A History of Brooklyn Bridge Park
Page 17
“What we didn’t understand at the time,” confides Witty, “is that the Port Authority needed us as much as we needed them. They wanted the same things that we did.”44
As a part of the methodology for the Master Plan, Witty and the other LDC board members decided to face the debates and disagreements within the community head on, proposing a series of borough-wide public planning sessions (or “charrettes”) that would allow everyone with an opinion about the park and its relationship to the adjacent neighborhoods to contribute feedback to be used in the creation of the Master Plan.
“We really had to figure out how to create a plan that all these different people could support,” says Witty, “that was viable and not some pie-in-the-sky daydream, something that could actually be built and that was financially possible. Our challenge was, ‘How do you do that?’ And the idea that we came up with and executed was the idea of a unique public planning process for the park that really brought in people from every walk of life, from every neighborhood and the business community, the community boards, everyone who cared about this, with hundreds and hundreds of people sitting around.”45
The public charrettes, which were conducted over a two-year period in dozens of neighborhoods throughout the borough, became the first cooperative activity between the Coalition and the LDC. “The LDC and the Coalition worked collaboratively together to bring the community out,” Coalition board member Dick Dadey recalls of the early interactions between the two groups. “And, you know, there were differences of opinion, but I think you just needed to mention the park, and people showed up. And what was interesting was that when the initial meetings were taking place and people would go back into the neighborhood and talk about what had happened, it would excite others, and others then would come and want to be a part of it. Others would come to see what was happening. And so it grew through word of mouth.”46
“When parks had been built in the past, there really wasn’t a public dialogue to determine what people wanted. It was just something that happened,” says architect Matt Urbanski, a member of the Michael Van Valkenburgh design team that led landscape design for the HR&A design team. “But this park from the beginning was going to be about a public dialogue, based on the public interest in making this space. The challenge was in creating a forum and a means of talking to everyone, bringing people together, conveying what are the possibilities and also trying to find out from people what they thought were the possibilities. That was a big challenge.”
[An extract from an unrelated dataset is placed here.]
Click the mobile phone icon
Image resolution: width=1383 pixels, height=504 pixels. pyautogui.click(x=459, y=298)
According to Urbanski, one of the biggest problems the team faced was the public’s lack of knowledge about the role of landscapes in the park’s design (figure 19). “It wasn’t understood at the time that landscaping actually had uses,” says Urbanski, “that it wasn’t just direction. We made up four types of landscapes (civic, boundless, natural, and urban) that we used to illustrate the different uses. It turned out to be a very fruitful way of talking.”47
FIGURE 19
Brooklyn Bridge Park Final Plan, 2015.
COURTESY OF MICHAEL VAN VALKENBURGH ASSOCIATES, INC., LANDSCAPE ARCHITECTS, P.C. BROOKLYN BRIDGE PARK CORPORATION, © 2015. ALL RIGHTS RESERVED
Another problem the design team encountered was the strong resistance to the park concept from some people in Brooklyn. “There was a lot of acrimony in the beginning at these meetings,” remembers park designer Michael Van Valkenburgh, “probably more than at any park that I’ve ever made in my life—and we’ve built them all over the country. But there’s never been the level of acrimony that this one started out from.
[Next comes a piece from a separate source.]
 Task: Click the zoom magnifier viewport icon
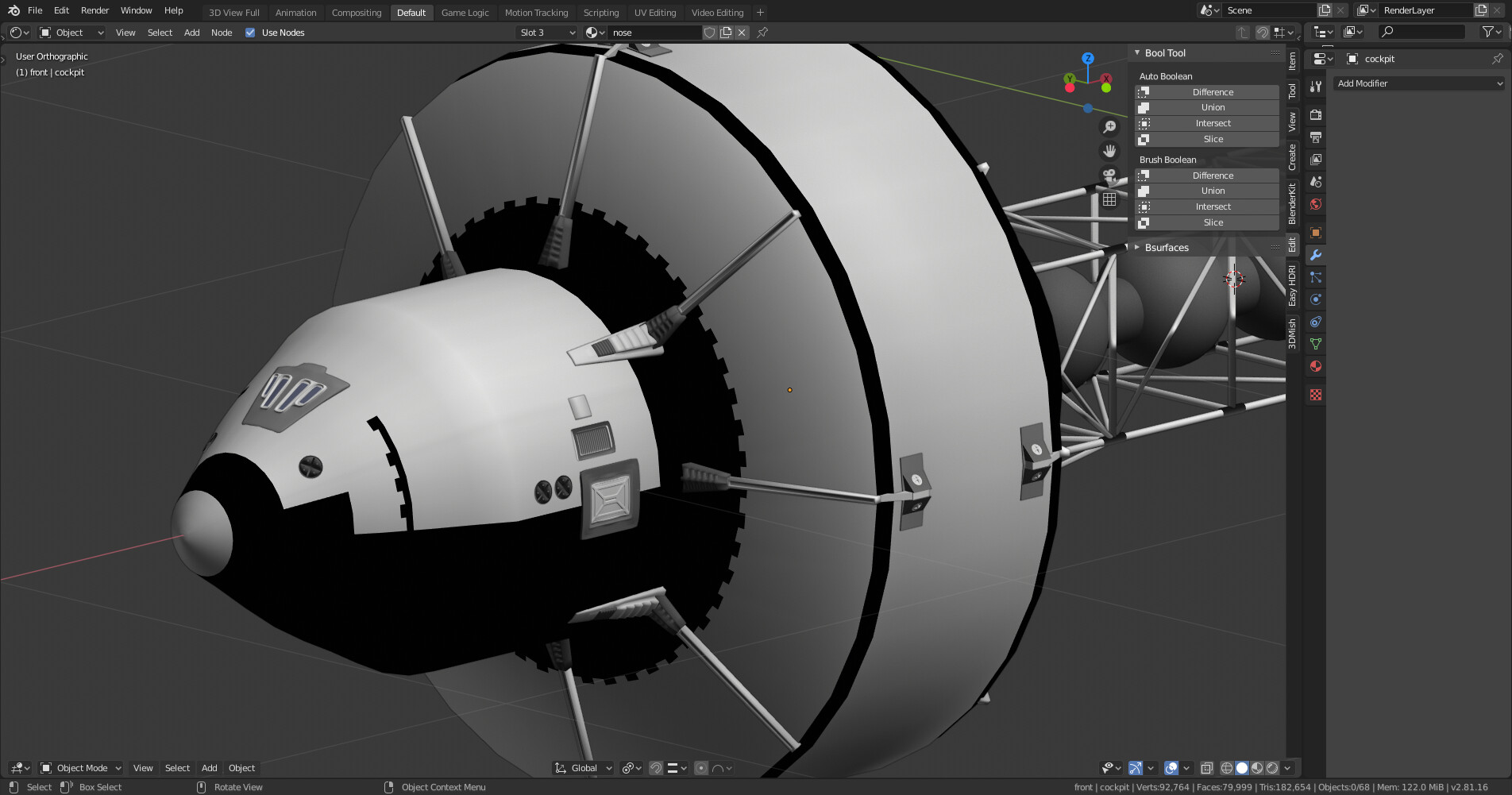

“You have to remember,” continues Van Valkenburgh, “that it hadn’t been that long since Elizabeth Barlow Rogers founded the Central Park Conservancy in 1980. She had completely dragged that park back from the total brink of disaster. It was just ruined. So the idea that a public space could be accessible and beautiful and calming was not a part of public consciousness. By culling out and isolating the different types of landscapes, we were able to allow people to talk about what they liked, rather than just venting about things that were frightening or worrisome.”48
According to HR&A partner Candace Damon, who assisted in the organization and facilitation of the early charrettes, the public meetings were conducted in phases, a process that allowed park advocates to build consensus for the general idea of the park among the broader community before soliciting feedback on more specific and, in some cases, controversial features of the park design. The earliest meetings consisted of large public gatherings that were designed to introduce the entire Brooklyn community to the general concept and essential features of the proposed park. “After having completed some due diligence on our own [during the early meetings and negotiations of the LDC board],” explains Damon, “we went to the community and said, ‘Here’s what the land looks like. Here’s what we’re hoping to do. Here are some of the initial design issues.’ And then we gave them an opportunity to respond.”49
Following the general presentations and discussions at the large public meetings, smaller meetings were held with disparate groups throughout Brooklyn as the discussions became more focused on the needs and concerns of particular neighborhoods and community residents. It was during this second phase that the park team began to reach out to specific groups and to focus on issues that were particularly controversial or about which it was difficult to build consensus, such as access, financing, and the appropriate balance between active and passive space.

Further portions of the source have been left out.